TASK DESCRIPTION: An exact copy of the listing below is required.

RECORDED INFORMATION:

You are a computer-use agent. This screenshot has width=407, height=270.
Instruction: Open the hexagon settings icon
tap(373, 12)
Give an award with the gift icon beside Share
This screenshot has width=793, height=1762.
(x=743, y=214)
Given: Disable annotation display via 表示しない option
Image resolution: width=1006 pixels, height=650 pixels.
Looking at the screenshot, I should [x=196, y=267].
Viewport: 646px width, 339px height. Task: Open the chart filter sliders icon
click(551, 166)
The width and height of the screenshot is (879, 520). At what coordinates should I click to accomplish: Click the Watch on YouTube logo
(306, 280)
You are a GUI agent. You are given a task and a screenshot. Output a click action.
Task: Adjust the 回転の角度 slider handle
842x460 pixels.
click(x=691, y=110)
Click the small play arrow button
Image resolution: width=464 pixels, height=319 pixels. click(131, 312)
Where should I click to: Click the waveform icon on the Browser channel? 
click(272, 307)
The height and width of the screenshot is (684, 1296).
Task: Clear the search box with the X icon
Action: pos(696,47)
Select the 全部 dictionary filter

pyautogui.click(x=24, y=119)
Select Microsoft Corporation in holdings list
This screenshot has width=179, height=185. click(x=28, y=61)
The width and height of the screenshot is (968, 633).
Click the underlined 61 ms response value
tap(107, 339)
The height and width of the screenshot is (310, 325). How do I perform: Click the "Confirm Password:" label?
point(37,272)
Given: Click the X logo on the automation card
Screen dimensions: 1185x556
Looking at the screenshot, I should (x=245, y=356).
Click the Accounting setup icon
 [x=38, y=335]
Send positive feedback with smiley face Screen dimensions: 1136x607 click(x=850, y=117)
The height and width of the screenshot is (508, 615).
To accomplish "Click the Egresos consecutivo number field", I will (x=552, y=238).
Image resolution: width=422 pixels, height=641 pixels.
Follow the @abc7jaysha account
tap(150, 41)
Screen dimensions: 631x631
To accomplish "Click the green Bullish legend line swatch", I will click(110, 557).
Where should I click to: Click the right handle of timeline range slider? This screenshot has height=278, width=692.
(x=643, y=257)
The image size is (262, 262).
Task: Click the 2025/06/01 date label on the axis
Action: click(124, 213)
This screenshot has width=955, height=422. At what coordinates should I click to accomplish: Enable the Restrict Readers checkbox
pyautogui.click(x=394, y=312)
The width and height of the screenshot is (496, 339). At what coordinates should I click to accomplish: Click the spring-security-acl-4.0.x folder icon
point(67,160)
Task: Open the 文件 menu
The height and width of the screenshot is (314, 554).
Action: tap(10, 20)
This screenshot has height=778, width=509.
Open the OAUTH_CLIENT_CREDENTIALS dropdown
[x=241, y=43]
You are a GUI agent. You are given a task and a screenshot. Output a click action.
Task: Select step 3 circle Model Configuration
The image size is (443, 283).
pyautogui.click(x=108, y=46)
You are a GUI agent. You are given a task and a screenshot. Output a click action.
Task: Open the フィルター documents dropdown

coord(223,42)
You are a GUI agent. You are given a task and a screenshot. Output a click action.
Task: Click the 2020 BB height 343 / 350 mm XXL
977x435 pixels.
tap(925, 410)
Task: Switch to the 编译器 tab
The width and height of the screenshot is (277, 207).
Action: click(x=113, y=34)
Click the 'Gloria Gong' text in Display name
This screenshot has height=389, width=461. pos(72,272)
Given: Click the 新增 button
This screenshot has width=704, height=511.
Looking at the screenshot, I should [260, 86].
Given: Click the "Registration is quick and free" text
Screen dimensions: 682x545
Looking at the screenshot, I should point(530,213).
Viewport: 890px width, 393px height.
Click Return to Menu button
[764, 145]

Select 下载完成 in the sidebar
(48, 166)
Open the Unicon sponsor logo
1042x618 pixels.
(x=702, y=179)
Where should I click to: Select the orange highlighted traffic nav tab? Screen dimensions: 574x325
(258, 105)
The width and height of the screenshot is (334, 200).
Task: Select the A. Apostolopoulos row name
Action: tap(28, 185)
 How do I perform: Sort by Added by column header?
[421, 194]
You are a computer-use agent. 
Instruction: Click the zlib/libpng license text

SOLUTION TO THIS PROBLEM:
You are a computer-use agent. This screenshot has width=407, height=270.
Instruction: Open the hexagon settings icon
tap(373, 12)
Give an award with the gift icon beside Share
This screenshot has width=793, height=1762.
(x=743, y=214)
Given: Disable annotation display via 表示しない option
Image resolution: width=1006 pixels, height=650 pixels.
Looking at the screenshot, I should [x=196, y=267].
Viewport: 646px width, 339px height. Task: Open the chart filter sliders icon
click(551, 166)
The width and height of the screenshot is (879, 520). At what coordinates should I click to accomplish: Click the Watch on YouTube logo
(306, 280)
You are a GUI agent. You are given a task and a screenshot. Output a click action.
Task: Adjust the 回転の角度 slider handle
842x460 pixels.
click(x=691, y=110)
Click the small play arrow button
Image resolution: width=464 pixels, height=319 pixels. click(131, 312)
Where should I click to: Click the waveform icon on the Browser channel? 
click(272, 307)
The height and width of the screenshot is (684, 1296).
Task: Clear the search box with the X icon
Action: pos(696,47)
Select the 全部 dictionary filter

pyautogui.click(x=24, y=119)
Select Microsoft Corporation in holdings list
This screenshot has width=179, height=185. click(x=28, y=61)
The width and height of the screenshot is (968, 633).
Click the underlined 61 ms response value
tap(107, 339)
The height and width of the screenshot is (310, 325). How do I perform: Click the "Confirm Password:" label?
point(37,272)
Given: Click the X logo on the automation card
Screen dimensions: 1185x556
Looking at the screenshot, I should (x=245, y=356).
Click the Accounting setup icon
 [x=38, y=335]
Send positive feedback with smiley face Screen dimensions: 1136x607 click(x=850, y=117)
The height and width of the screenshot is (508, 615).
To accomplish "Click the Egresos consecutivo number field", I will (x=552, y=238).
Image resolution: width=422 pixels, height=641 pixels.
Follow the @abc7jaysha account
tap(150, 41)
Screen dimensions: 631x631
To accomplish "Click the green Bullish legend line swatch", I will click(110, 557).
Where should I click to: Click the right handle of timeline range slider? This screenshot has height=278, width=692.
(x=643, y=257)
The image size is (262, 262).
Task: Click the 2025/06/01 date label on the axis
Action: click(124, 213)
This screenshot has width=955, height=422. At what coordinates should I click to accomplish: Enable the Restrict Readers checkbox
pyautogui.click(x=394, y=312)
The width and height of the screenshot is (496, 339). At what coordinates should I click to accomplish: Click the spring-security-acl-4.0.x folder icon
point(67,160)
Task: Open the 文件 menu
The height and width of the screenshot is (314, 554).
Action: tap(10, 20)
This screenshot has height=778, width=509.
Open the OAUTH_CLIENT_CREDENTIALS dropdown
[x=241, y=43]
You are a GUI agent. You are given a task and a screenshot. Output a click action.
Task: Select step 3 circle Model Configuration
The image size is (443, 283).
pyautogui.click(x=108, y=46)
You are a GUI agent. You are given a task and a screenshot. Output a click action.
Task: Open the フィルター documents dropdown

coord(223,42)
You are a GUI agent. You are given a task and a screenshot. Output a click action.
Task: Click the 2020 BB height 343 / 350 mm XXL
977x435 pixels.
tap(925, 410)
Task: Switch to the 编译器 tab
The width and height of the screenshot is (277, 207).
Action: click(x=113, y=34)
Click the 'Gloria Gong' text in Display name
This screenshot has height=389, width=461. pos(72,272)
Given: Click the 新增 button
This screenshot has width=704, height=511.
Looking at the screenshot, I should [260, 86].
Given: Click the "Registration is quick and free" text
Screen dimensions: 682x545
Looking at the screenshot, I should point(530,213).
Viewport: 890px width, 393px height.
Click Return to Menu button
[764, 145]

Select 下载完成 in the sidebar
(48, 166)
Open the Unicon sponsor logo
1042x618 pixels.
(x=702, y=179)
Where should I click to: Select the orange highlighted traffic nav tab? Screen dimensions: 574x325
(258, 105)
The width and height of the screenshot is (334, 200).
Task: Select the A. Apostolopoulos row name
Action: tap(28, 185)
 How do I perform: Sort by Added by column header?
[421, 194]
You are a computer-use agent. 
Instruction: Click the zlib/libpng license text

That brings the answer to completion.